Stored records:
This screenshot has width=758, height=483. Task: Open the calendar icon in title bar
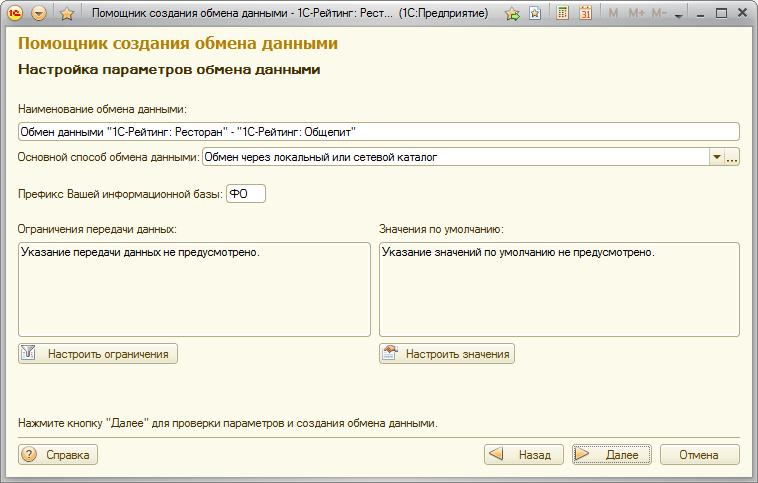(x=585, y=14)
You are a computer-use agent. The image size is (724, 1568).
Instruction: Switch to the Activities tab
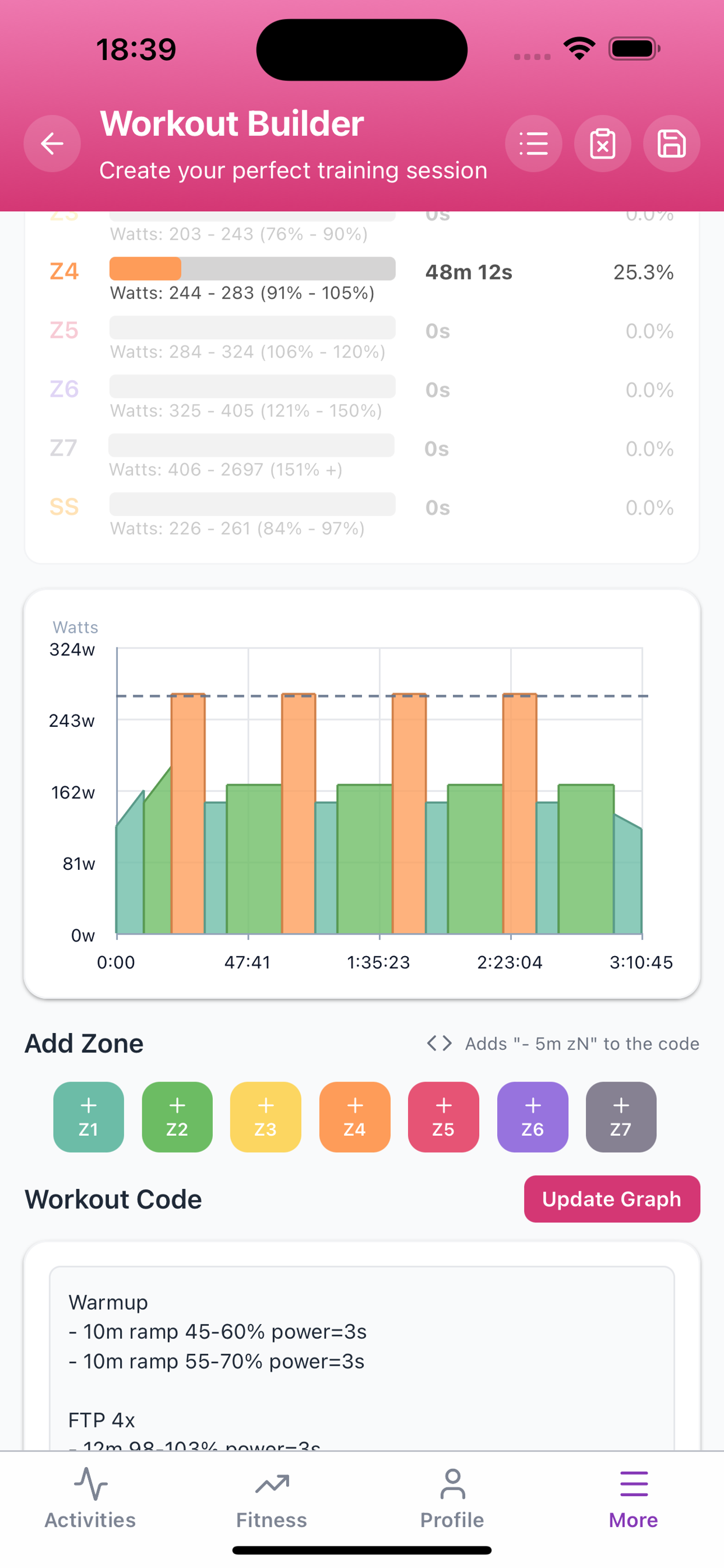[90, 1499]
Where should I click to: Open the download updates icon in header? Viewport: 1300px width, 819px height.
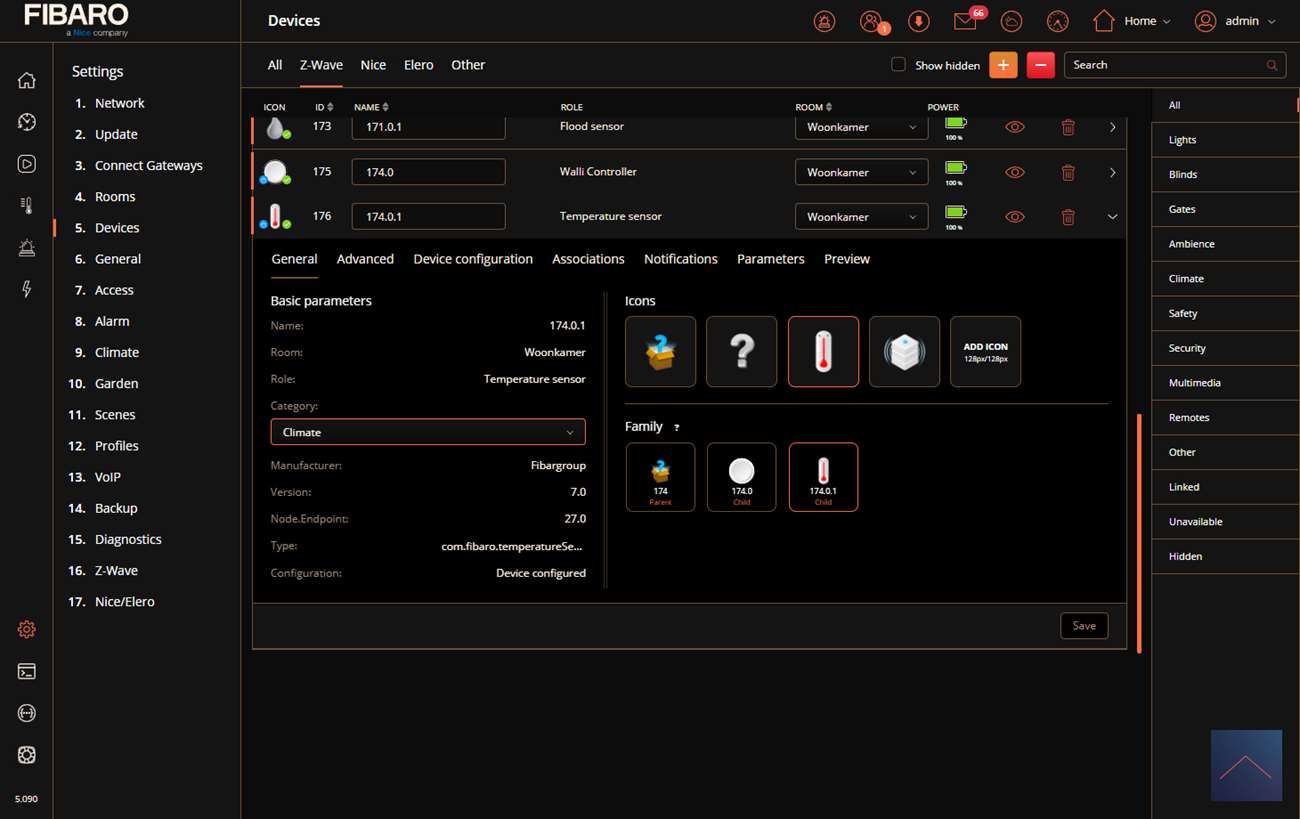click(918, 21)
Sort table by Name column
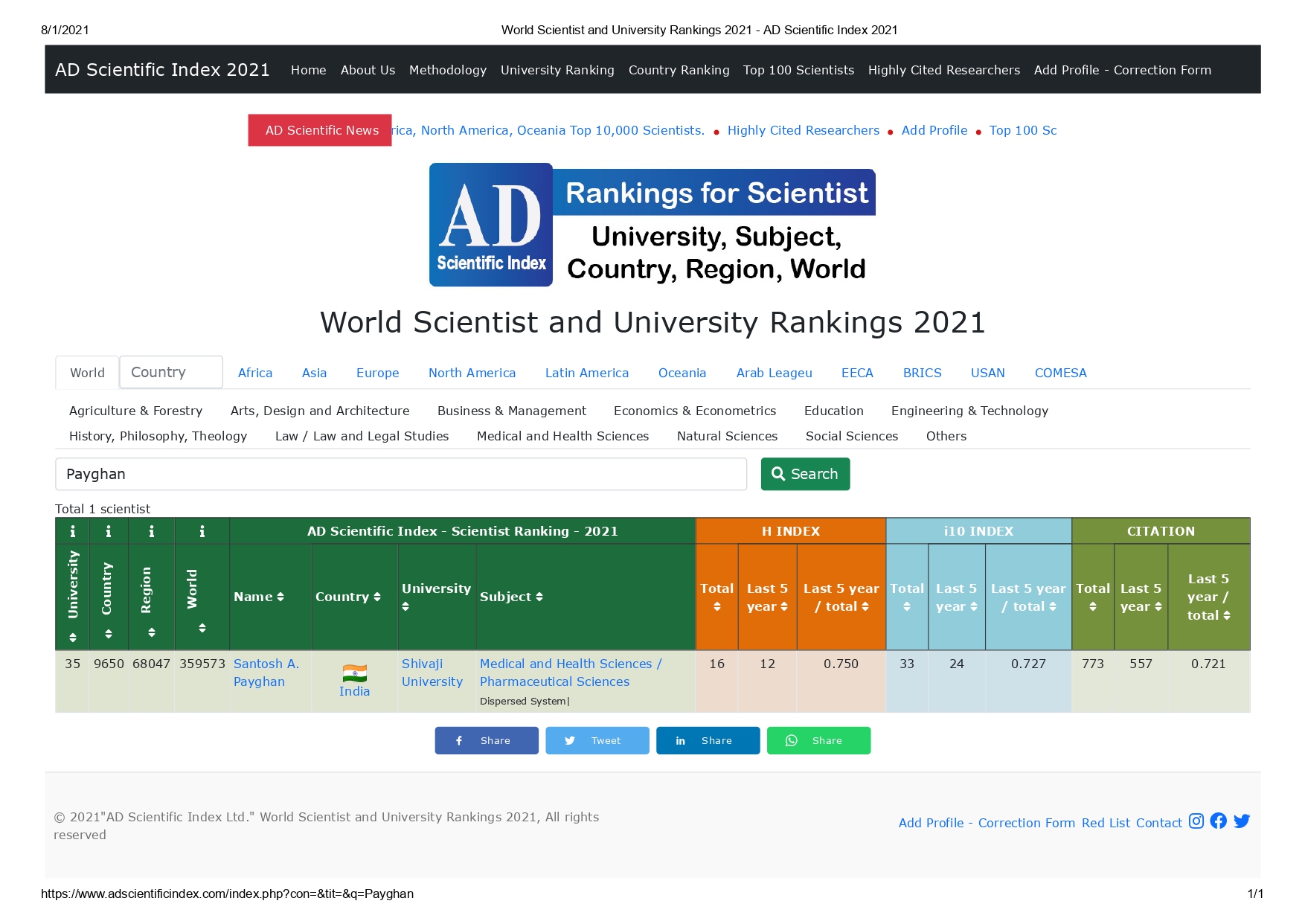 coord(258,597)
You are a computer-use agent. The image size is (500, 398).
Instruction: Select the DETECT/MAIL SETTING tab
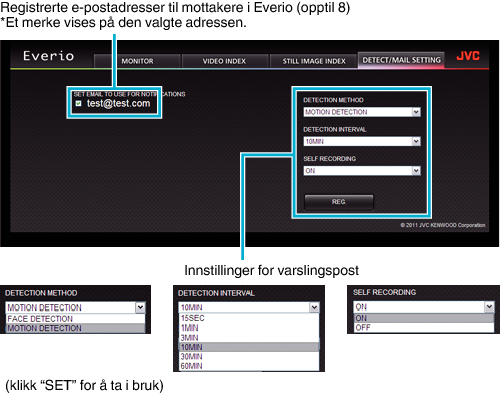pyautogui.click(x=401, y=60)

**PROBLEM:**
Repeat the data exactly. Pictures should not appear.

**EXERCISE SOLUTION:**
This screenshot has width=758, height=483. Task: Open the calendar icon in title bar
(x=585, y=14)
You are a computer-use agent. The image size is (724, 1568).
Instruction: Switch to the Activities tab
[90, 1499]
Where should I click to: Open the download updates icon in header? Viewport: 1300px width, 819px height.
click(918, 21)
Sort table by Name column
 coord(258,597)
You are a computer-use agent. The image size is (500, 398).
Instruction: Select the DETECT/MAIL SETTING tab
pyautogui.click(x=401, y=60)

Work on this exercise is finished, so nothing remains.